A

David

Darling

hydrothermal vent

Hydrothermal vent.

A hydrothermal vent is an opening in the ocean floor out of which hot, mineral-rich water erupts. Following the discovery of a plethora of new species, including many previously-unknown types of microbial extremophiles in the vicinity black smokers, deep-sea vents have been touted as sites where the origin of life may have taken place (see life, origin of), not only this world but elsewhere, including possibly Mars and Europa.1 To test this theory, Koichiro Matsuno and colleagues at the University of Tokyo built an artificial vent in which water is heated to between 110°C and 350°C in one chamber, pressurized to 200 atmospheres, and cooled to near-freezing in another. The water then returns to the heating chamber, in the same way that sea-water cycles through the circulation system of a natural vent. The Japanese researchers added glycine, the simplest amino acid, to the system and found later that peptides had formed.

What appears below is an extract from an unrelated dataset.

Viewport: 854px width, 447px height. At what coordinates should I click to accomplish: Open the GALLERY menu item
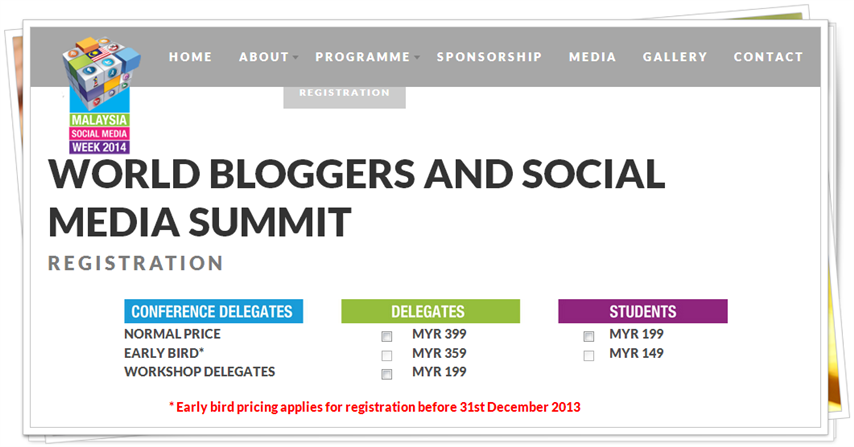675,57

When they added copper, a trace element commonly found in the water from natural vents, they observed that the peptides grew still longer.2

 


References

1. Bock, G., Goode, J. A., and Walker, M., eds. Evolution of Hydrothermal Ecosystems on Earth (and Mars?), Ciba Foundation Symposium, No. 202. New York: John Wiley & Sons (1996).
2. Imai, E., Honda, H., Hatori, K., Brack, A., and Koichiro, M. "Elongation of Oligopeptides in a Simulated Submarine Hydrothermal System," Science, 283, 831 (1999).